Begin

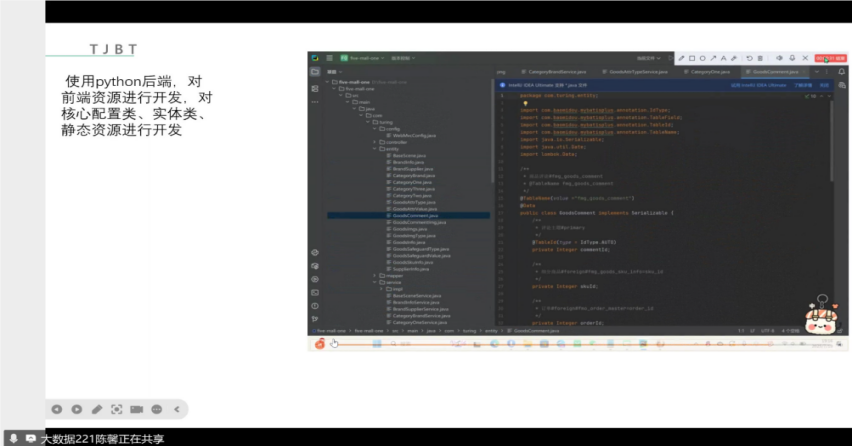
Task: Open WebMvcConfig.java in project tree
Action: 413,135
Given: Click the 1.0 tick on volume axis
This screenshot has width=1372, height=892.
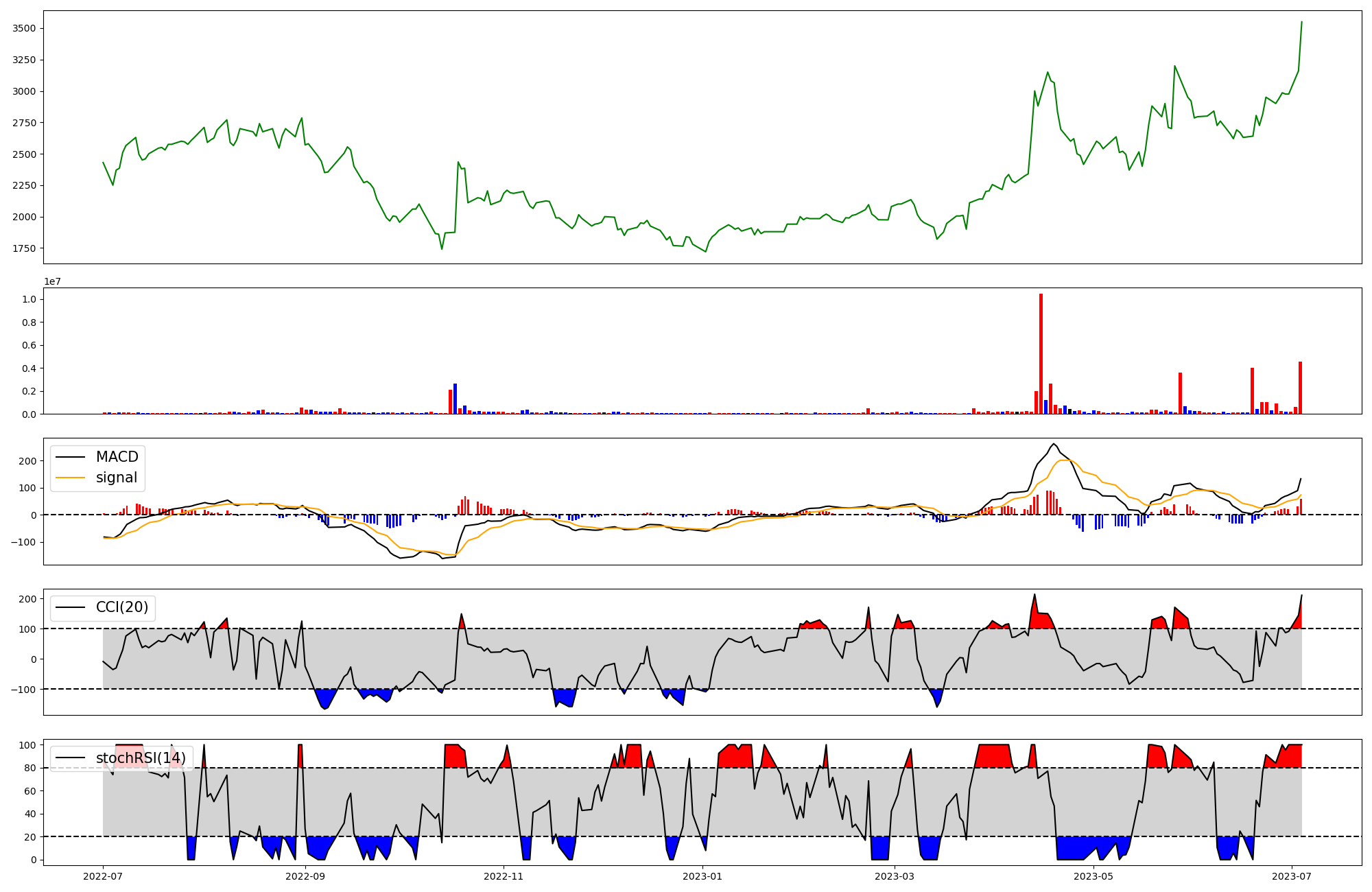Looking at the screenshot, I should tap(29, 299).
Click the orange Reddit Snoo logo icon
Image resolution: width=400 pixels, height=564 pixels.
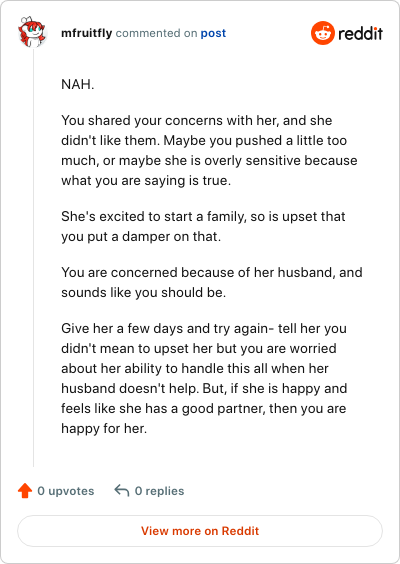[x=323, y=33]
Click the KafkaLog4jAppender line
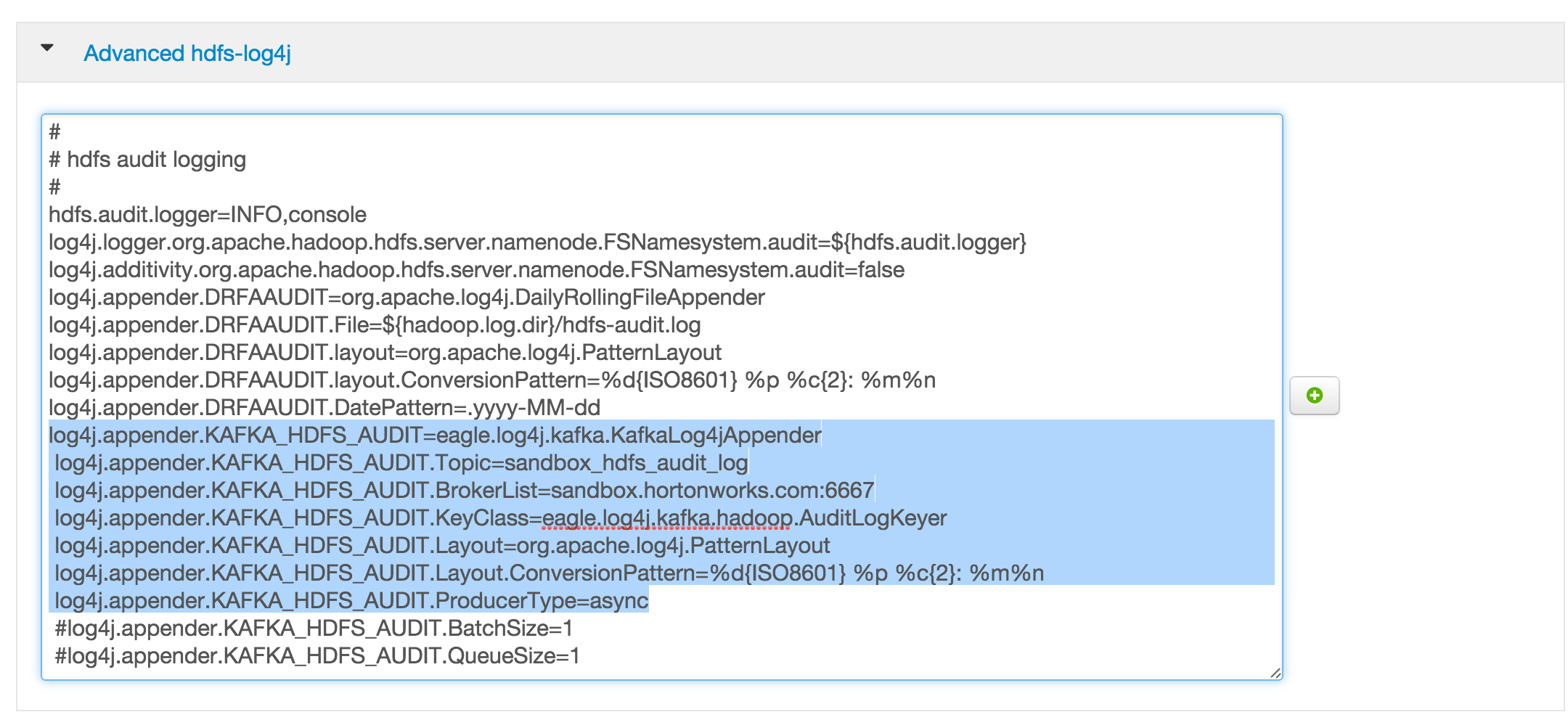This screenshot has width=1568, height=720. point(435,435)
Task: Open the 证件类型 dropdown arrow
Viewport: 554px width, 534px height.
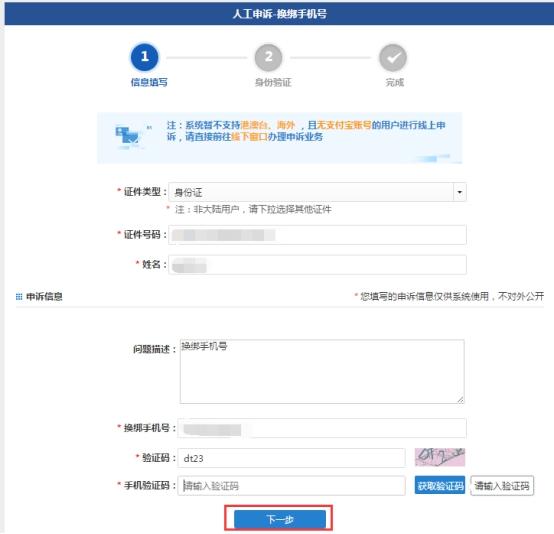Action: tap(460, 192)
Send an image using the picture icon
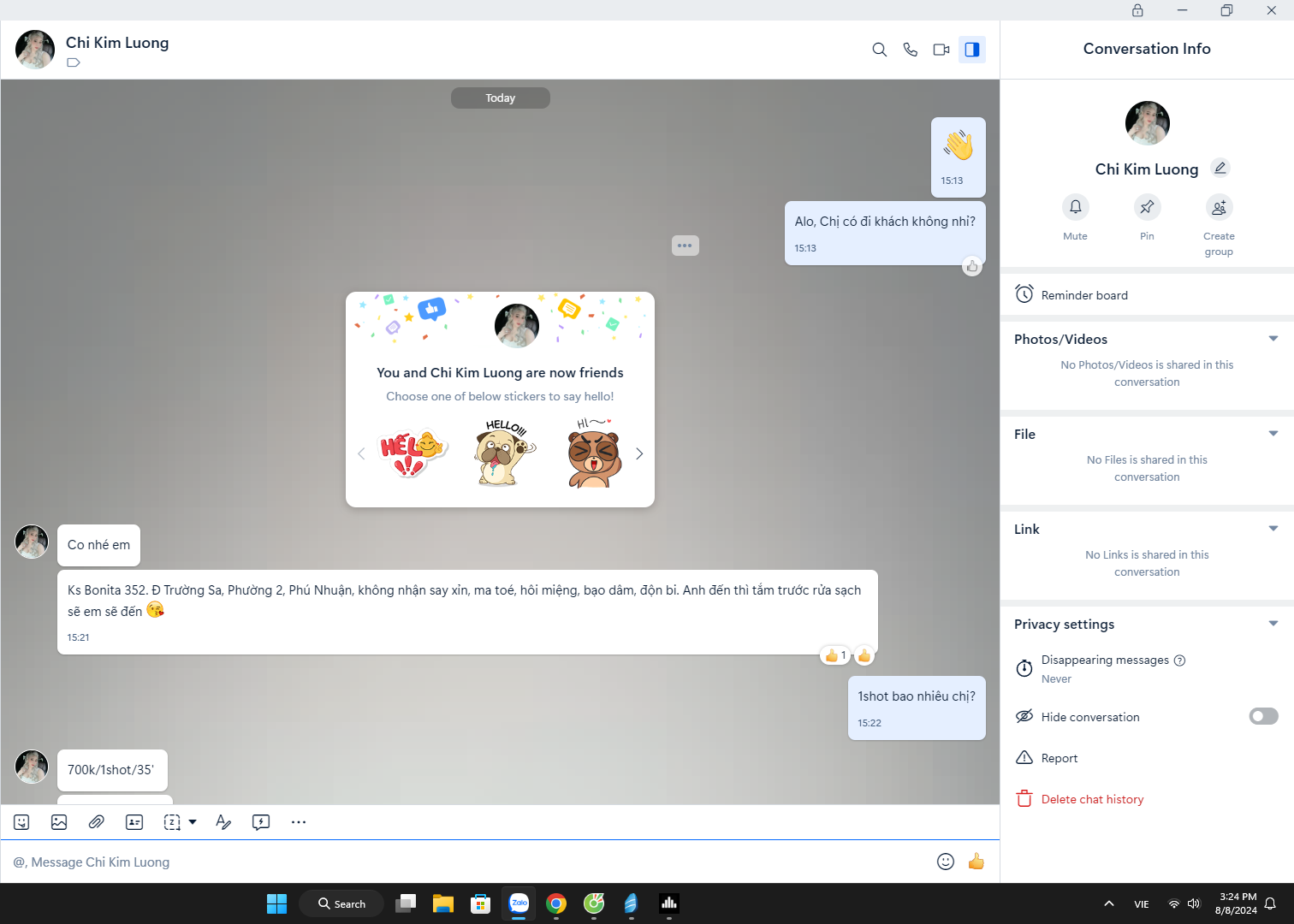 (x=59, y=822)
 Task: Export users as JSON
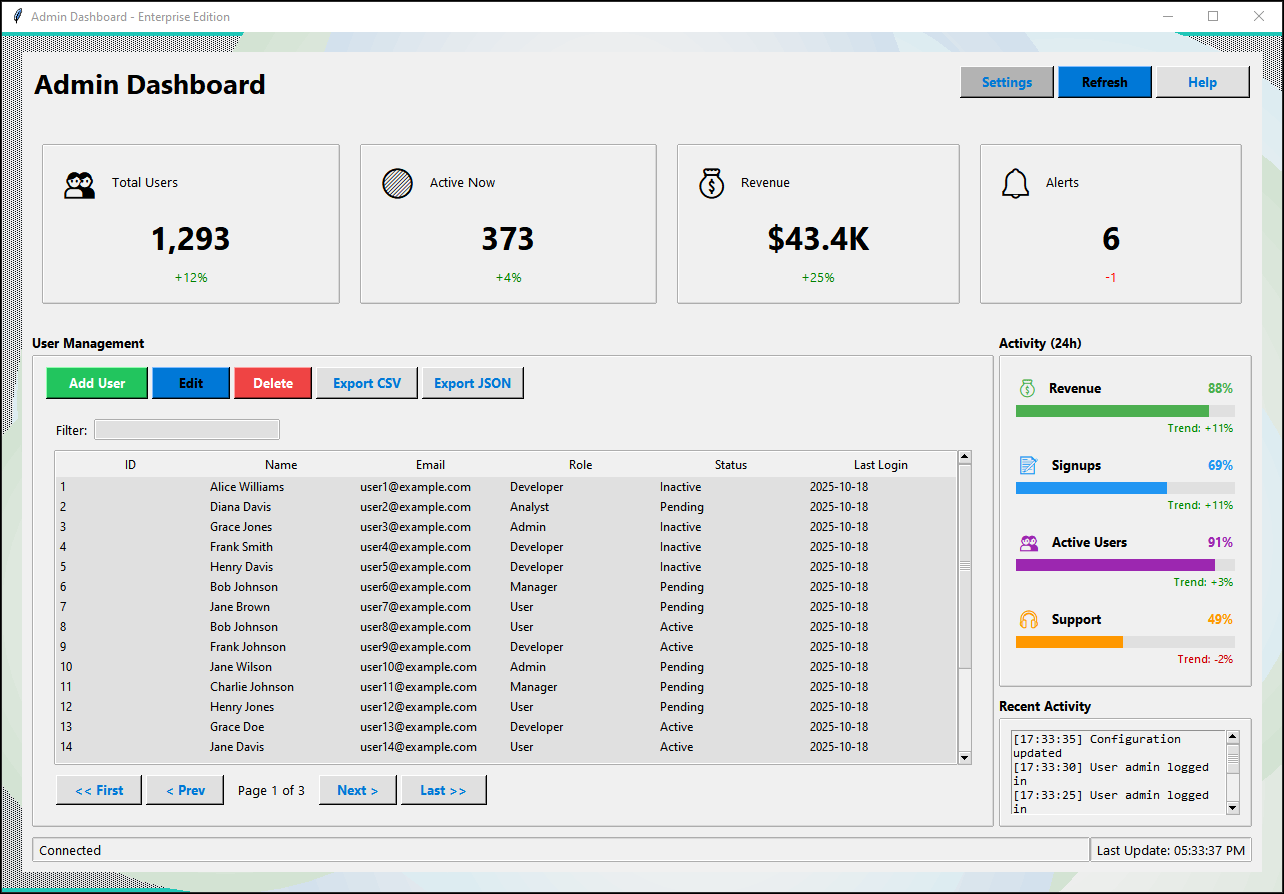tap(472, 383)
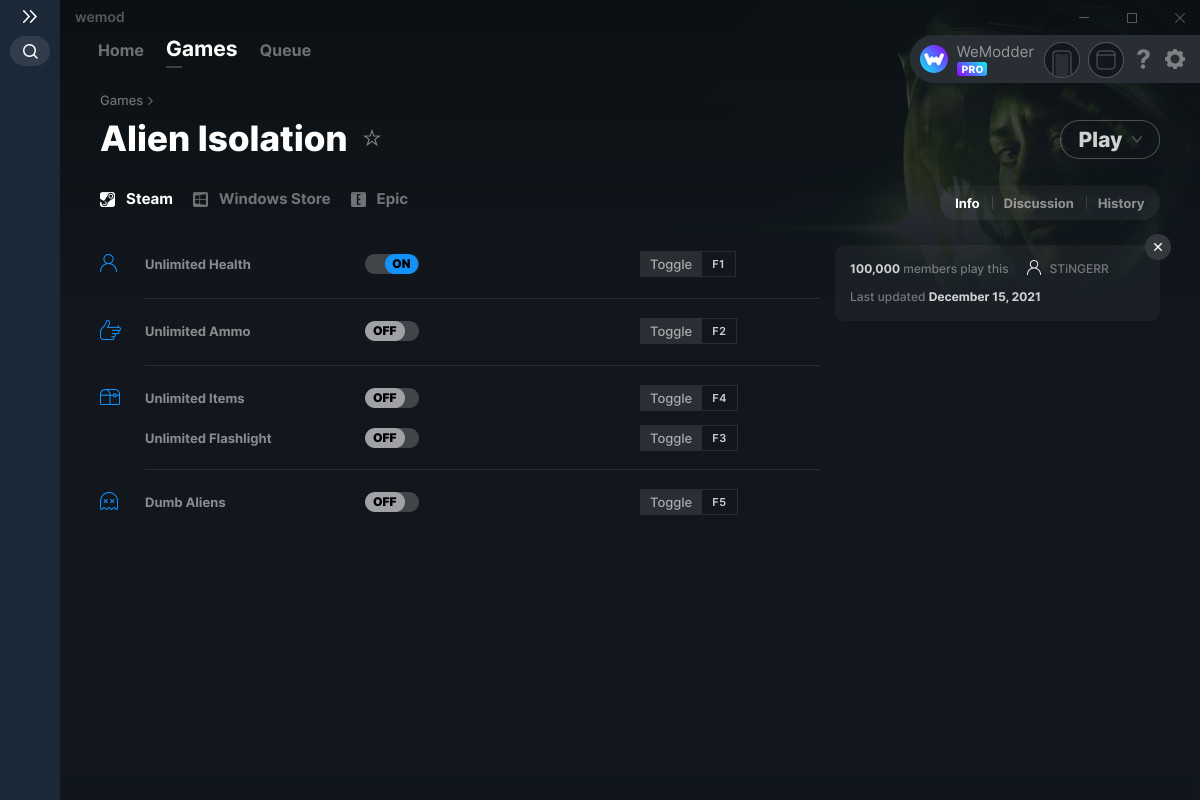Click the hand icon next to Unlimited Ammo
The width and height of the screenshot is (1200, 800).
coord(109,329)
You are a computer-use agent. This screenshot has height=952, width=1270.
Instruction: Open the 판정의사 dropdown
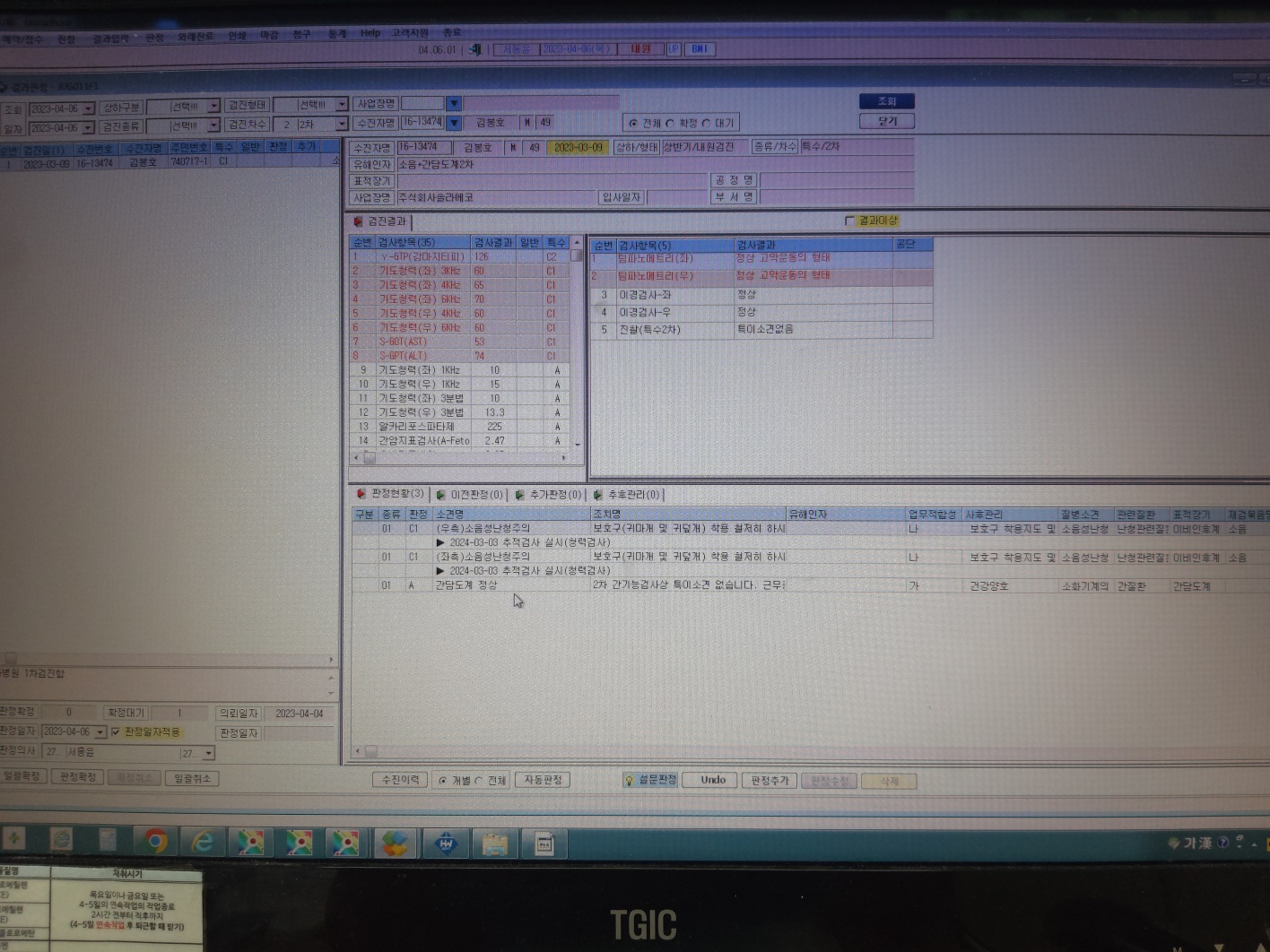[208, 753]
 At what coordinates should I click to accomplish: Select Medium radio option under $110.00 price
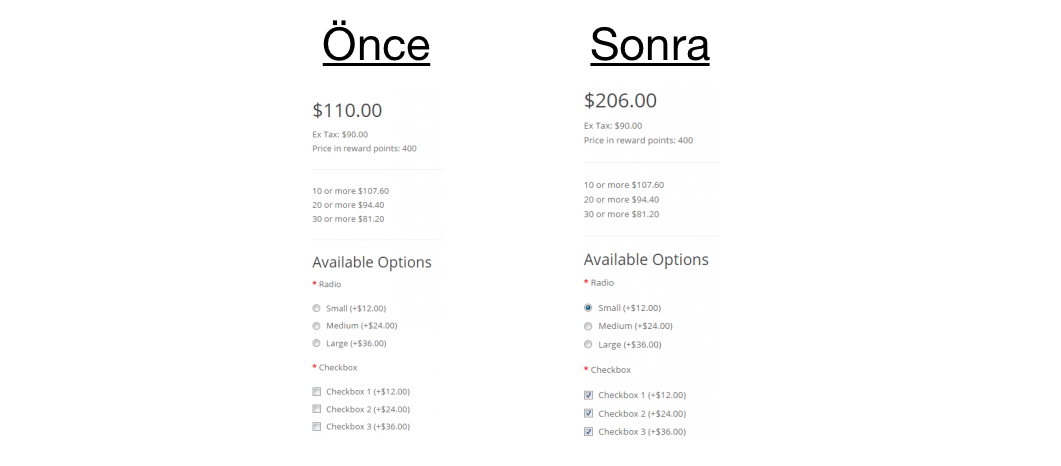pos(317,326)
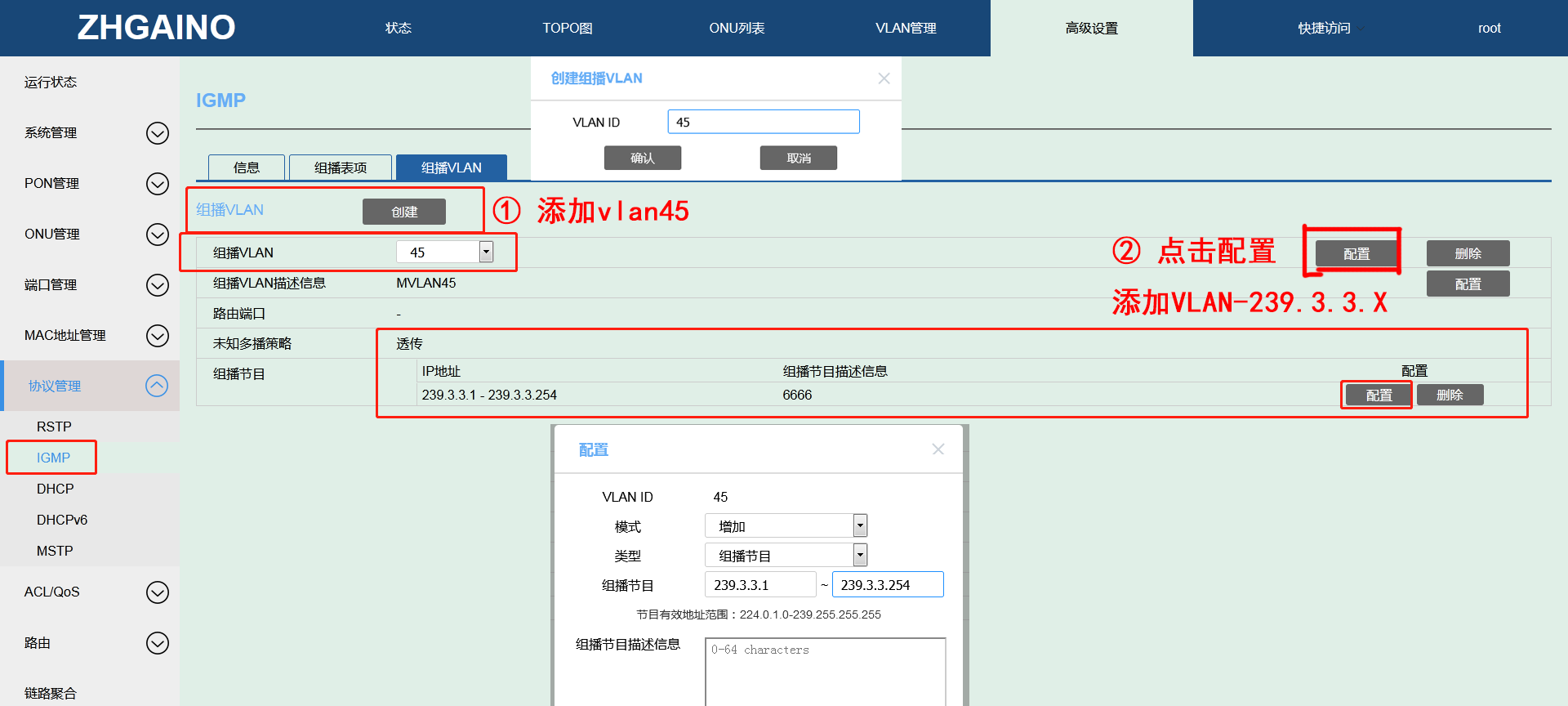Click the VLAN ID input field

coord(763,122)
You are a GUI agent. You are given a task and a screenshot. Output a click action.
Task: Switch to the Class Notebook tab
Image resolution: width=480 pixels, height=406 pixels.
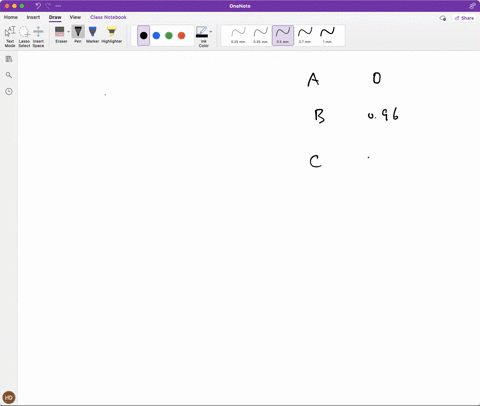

End

### Exercise instructions
Revise these lines by replacing each "dropdown" with "drop-down" and leaving everything else as it is. Leave the pictures out of your answer.

### The response
Task: Open WebMvcConfig.java in project tree
Action: 413,135
Given: Click the 1.0 tick on volume axis
This screenshot has width=1372, height=892.
Looking at the screenshot, I should tap(29, 299).
Click the orange Reddit Snoo logo icon
Image resolution: width=400 pixels, height=564 pixels.
[x=323, y=33]
Click the KafkaLog4jAppender line
This screenshot has width=1568, height=720. point(435,435)
Task: Open the 证件类型 drop-down arrow
Viewport: 554px width, 534px height.
Action: tap(460, 192)
Send an image using the picture icon
 (x=59, y=822)
 Task: Export users as JSON
tap(472, 383)
Click the hand icon next to Unlimited Ammo
The width and height of the screenshot is (1200, 800).
coord(109,329)
You are a computer-use agent. This screenshot has height=952, width=1270.
Instruction: Open the 판정의사 drop-down
[208, 753]
 At what coordinates should I click to accomplish: Select Medium radio option under $110.00 price
pos(317,326)
Click the VLAN ID input field

coord(763,122)
You are a GUI agent. You are given a task and a screenshot. Output a click action.
Task: Switch to the Class Notebook tab
Image resolution: width=480 pixels, height=406 pixels.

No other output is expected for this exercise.